Access and availability of healthcare services
According to data from the NFHS 4, the percentage of institutional births — a crucial parameter for access to healthcare services — improved from 29% in 2005 to 51.4% in 2016. Yet, the state lags behind the national average by 27.5%. The percentage of institutional deliveries in rural Meghalaya is almost half of in urban areas. Meghalaya is the second worst performing state in terms of institutional deliveries in the entire north eastern region, according to the ‘Healthy States, Progressive India’ report by the NITI Aayog. Similarly, the percentage of assisted births (by a doctor/nurse/LVH/ANM/other health professional) was as high as 90.8% in the urban areas and 48.1% in the rural areas of the state. Differences within the state range from 89% in the South Garo Hills district to 40.8% in the West Khasi hills district.
Only 9% children received a health check within two days of birth (from a doc/nurse/LHV/ANM/midwife/other health personnel) and 47.5% mothers received post natal care (from doc/nurse/LHV/ANM/midwife/other health personnel) within two days of delivery — way below the national averages. The numbers are far worse in rural areas than in the urban and point to poor health infrastructure and lack of manpower in the rural parts of the state.
Presently, there is a high proportion of vacant positions (35.7%) for medical officers at Primary Healthcare Centres (PHCs) and (31%) nurses at PHCs and Community Health Centres (CHCs) in the state. Reports suggest that very little has been done by the state to address the vacancies. Data from Health Management Information System (HMIS) shows that the number of surgeons required at CHCs is 27 and there is a shortfall of 27 surgeons. Similarly, there is a shortfall of 95 total specialists at the CHCs out of a total 108 required specialists. The number of PHCs have been stagnant at 109 since 2007 and the number of CHCs dropped from 29 in (2007-2012) to 27 in (2012-2017).

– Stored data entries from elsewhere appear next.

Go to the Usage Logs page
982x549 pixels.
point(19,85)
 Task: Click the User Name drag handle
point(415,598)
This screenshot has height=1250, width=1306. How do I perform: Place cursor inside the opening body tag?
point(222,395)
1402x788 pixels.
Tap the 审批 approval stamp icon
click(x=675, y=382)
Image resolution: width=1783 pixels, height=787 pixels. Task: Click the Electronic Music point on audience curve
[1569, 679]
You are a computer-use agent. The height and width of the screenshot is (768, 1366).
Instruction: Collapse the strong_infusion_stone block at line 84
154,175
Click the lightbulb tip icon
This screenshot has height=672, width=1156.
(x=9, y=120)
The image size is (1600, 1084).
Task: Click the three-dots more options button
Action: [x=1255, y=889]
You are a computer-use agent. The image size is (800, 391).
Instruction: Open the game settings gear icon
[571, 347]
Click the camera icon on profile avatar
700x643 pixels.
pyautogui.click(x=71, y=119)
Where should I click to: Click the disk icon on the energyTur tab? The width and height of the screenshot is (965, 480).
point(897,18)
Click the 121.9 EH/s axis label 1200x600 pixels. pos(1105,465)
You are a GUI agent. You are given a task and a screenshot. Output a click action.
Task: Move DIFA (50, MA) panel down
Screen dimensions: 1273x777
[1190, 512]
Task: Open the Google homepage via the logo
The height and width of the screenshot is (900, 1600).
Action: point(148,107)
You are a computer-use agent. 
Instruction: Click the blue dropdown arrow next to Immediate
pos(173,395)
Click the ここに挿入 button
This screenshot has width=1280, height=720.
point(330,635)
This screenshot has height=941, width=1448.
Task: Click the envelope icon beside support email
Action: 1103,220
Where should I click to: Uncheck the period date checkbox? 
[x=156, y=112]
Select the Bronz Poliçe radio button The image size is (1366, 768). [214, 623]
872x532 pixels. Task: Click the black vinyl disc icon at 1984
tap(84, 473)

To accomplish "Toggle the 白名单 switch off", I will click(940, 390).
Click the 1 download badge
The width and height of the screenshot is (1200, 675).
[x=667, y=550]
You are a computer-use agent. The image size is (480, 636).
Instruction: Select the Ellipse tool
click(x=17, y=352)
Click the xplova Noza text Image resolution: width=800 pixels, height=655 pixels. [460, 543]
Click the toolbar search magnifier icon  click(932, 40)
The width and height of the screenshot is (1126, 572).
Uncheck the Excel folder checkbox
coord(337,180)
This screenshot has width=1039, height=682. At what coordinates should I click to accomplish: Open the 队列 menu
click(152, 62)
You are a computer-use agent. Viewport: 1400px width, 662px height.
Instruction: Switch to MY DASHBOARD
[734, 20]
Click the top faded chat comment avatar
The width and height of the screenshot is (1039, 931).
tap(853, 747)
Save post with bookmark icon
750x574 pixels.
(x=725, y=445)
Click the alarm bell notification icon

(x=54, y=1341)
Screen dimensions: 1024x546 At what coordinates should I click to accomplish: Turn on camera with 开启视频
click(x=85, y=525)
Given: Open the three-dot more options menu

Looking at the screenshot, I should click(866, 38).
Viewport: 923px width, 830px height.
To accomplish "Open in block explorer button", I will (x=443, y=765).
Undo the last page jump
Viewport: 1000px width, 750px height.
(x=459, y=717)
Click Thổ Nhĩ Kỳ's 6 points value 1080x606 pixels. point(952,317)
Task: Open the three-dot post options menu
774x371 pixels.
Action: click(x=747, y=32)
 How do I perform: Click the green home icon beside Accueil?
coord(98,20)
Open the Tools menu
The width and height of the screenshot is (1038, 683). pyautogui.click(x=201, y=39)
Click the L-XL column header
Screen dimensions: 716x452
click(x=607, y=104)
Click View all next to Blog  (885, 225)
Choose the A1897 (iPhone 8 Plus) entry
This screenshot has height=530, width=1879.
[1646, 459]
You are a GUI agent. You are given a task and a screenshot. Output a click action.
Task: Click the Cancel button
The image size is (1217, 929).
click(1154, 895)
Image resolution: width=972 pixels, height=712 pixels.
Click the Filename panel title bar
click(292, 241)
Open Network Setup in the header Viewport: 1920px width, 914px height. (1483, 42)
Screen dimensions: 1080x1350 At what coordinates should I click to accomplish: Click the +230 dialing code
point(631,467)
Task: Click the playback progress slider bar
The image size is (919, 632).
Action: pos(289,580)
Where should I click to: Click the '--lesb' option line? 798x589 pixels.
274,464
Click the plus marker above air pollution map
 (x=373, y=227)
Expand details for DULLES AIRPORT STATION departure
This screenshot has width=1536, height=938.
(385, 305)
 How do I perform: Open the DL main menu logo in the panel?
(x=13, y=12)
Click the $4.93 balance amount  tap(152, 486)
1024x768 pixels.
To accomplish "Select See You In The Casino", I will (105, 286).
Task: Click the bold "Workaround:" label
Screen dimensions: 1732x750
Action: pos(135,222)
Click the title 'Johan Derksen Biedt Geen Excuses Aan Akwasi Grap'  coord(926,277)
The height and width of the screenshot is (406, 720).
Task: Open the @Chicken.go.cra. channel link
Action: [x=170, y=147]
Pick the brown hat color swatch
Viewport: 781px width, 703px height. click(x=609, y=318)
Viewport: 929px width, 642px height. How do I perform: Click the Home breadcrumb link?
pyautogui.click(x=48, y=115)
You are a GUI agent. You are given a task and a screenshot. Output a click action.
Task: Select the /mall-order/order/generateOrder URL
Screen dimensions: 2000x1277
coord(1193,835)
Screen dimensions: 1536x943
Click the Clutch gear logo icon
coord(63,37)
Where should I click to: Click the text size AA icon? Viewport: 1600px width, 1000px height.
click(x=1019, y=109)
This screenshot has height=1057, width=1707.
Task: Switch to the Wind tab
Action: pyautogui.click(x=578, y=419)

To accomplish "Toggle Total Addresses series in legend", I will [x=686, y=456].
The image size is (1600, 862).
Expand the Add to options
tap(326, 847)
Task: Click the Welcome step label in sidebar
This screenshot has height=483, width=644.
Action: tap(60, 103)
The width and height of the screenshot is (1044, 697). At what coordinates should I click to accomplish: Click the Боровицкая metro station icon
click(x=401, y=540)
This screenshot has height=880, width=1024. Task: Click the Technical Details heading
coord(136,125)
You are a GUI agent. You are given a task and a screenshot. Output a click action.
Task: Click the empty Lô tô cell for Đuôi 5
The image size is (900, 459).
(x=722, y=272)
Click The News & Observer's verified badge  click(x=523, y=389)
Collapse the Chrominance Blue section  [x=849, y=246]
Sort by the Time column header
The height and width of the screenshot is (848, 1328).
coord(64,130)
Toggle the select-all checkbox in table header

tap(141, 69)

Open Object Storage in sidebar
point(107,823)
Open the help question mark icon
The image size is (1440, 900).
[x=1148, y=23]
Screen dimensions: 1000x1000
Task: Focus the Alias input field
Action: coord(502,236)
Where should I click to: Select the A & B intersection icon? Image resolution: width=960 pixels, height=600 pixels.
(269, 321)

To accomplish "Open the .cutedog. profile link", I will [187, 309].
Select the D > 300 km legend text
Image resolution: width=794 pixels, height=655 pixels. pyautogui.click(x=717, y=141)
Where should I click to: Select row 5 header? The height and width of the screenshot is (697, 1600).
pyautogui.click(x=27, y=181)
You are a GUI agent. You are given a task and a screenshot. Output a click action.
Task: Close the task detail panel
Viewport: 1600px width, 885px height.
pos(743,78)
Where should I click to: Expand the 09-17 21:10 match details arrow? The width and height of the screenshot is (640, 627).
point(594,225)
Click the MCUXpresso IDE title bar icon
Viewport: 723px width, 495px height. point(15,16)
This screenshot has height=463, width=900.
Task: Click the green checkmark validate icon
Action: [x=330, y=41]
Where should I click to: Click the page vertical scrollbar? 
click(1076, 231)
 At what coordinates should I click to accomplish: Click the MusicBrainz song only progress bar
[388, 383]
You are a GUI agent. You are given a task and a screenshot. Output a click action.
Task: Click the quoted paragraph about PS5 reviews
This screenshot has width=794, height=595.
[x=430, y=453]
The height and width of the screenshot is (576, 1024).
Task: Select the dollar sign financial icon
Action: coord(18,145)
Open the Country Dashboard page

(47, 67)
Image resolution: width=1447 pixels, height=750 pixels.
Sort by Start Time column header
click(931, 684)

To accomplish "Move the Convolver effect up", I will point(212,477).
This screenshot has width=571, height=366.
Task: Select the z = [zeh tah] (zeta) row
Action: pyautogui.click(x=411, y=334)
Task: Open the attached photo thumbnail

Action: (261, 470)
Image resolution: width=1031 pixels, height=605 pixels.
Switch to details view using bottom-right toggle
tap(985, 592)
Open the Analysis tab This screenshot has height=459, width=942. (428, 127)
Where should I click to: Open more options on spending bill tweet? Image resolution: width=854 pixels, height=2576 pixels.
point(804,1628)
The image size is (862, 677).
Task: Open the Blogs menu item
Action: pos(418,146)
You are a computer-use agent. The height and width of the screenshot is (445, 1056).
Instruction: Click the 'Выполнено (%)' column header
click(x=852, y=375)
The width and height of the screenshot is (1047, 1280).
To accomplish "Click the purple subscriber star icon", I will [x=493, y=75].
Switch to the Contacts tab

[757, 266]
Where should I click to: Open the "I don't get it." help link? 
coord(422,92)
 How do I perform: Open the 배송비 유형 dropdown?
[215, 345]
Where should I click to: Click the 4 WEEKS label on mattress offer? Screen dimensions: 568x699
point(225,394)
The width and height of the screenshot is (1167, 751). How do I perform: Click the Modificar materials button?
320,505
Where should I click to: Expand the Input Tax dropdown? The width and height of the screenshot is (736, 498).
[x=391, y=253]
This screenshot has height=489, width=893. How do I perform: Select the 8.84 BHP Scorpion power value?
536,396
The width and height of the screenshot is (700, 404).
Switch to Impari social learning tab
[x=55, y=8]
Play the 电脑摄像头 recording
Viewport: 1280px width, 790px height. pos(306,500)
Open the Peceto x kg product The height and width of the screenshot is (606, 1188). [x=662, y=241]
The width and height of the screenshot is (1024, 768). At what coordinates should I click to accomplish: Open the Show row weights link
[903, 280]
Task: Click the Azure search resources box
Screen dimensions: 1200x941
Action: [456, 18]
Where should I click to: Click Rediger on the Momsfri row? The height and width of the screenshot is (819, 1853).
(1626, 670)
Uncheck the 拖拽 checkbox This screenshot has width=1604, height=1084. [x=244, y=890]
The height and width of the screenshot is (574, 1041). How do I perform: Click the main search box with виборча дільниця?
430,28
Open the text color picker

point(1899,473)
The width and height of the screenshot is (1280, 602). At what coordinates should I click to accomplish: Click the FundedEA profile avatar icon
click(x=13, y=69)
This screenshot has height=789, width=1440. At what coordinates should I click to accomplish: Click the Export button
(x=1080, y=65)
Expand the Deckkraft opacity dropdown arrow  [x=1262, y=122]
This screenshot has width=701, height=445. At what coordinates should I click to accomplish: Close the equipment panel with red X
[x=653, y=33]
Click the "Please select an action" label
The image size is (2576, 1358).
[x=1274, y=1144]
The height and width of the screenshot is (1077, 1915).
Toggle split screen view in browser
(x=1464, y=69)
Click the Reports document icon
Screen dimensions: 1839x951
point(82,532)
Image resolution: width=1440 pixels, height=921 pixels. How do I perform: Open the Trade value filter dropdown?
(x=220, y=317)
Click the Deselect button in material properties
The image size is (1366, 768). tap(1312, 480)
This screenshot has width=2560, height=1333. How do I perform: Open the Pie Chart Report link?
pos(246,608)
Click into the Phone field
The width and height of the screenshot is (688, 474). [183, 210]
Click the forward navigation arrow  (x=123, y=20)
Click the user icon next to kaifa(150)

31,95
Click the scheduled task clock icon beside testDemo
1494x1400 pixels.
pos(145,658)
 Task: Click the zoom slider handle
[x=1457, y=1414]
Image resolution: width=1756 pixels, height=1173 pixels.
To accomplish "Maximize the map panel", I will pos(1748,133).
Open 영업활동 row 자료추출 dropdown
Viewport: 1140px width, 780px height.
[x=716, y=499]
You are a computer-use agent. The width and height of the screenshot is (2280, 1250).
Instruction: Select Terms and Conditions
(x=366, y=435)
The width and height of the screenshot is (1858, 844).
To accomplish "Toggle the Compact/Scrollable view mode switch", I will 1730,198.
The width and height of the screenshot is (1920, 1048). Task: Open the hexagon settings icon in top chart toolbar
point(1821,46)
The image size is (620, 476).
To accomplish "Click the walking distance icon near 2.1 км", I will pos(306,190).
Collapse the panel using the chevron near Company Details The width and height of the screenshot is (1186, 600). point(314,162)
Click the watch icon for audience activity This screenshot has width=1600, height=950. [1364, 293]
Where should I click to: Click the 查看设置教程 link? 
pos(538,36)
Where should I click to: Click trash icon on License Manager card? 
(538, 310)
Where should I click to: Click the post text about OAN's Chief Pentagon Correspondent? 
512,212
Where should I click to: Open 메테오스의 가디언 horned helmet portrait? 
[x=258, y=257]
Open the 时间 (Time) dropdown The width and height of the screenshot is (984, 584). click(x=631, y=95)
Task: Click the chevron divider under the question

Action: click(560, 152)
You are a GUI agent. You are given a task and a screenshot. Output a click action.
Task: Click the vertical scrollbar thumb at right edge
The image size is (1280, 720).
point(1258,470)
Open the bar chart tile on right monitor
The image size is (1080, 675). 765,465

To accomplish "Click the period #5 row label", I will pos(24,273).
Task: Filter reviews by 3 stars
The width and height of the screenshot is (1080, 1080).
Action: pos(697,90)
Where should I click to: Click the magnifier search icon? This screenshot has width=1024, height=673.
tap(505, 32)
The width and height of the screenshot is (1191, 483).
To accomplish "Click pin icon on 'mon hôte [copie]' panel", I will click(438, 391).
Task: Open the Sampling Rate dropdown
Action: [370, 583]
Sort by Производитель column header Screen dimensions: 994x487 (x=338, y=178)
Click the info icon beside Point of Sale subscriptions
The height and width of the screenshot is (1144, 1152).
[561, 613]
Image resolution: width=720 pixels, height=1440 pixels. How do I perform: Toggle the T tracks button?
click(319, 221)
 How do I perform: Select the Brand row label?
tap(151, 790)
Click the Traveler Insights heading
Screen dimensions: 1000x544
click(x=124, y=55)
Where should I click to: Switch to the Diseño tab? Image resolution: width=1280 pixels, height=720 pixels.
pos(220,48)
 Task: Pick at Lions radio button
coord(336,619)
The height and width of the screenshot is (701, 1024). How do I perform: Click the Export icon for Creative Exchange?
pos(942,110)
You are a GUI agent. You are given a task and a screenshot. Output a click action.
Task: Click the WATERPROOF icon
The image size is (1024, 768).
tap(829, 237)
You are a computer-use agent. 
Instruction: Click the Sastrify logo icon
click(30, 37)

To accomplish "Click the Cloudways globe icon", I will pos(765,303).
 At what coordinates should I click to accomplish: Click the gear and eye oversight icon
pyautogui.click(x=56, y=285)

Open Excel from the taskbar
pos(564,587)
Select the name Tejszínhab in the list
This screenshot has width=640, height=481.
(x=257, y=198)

The state government must address poor health infrastructure as well as the shortage of health professions, especially since the public health sector is the main source of healthcare in the state (for over three-fourths of households), including for 83% of rural households. Reports also suggest that household members are most likely to visit CHCs and PHCs than government hospitals and thus the government needs to ensure that CHCs and PHCs are well staffed and equipped to provide the necessary care.
While this may seem like a straightforward task, Meghalaya has its own unique challenges that must be recognised too. The state has very poor connectivity, caused by uneven landscape and forests — only 34% of the state is connected by roads — insurgency and terrorism, border disputes with neighbouring Assam and Bangladesh, as well as internal unrest due to demand for a separate statehood. These issues impede the smooth functioning and implementation of the healthcare services in the state.
The challenge for the next state government therefore will be to find innovative and implementable healthcare delivery solutions, despite pre-existing hurdles, focusing specifically on rural and remote parts of the state.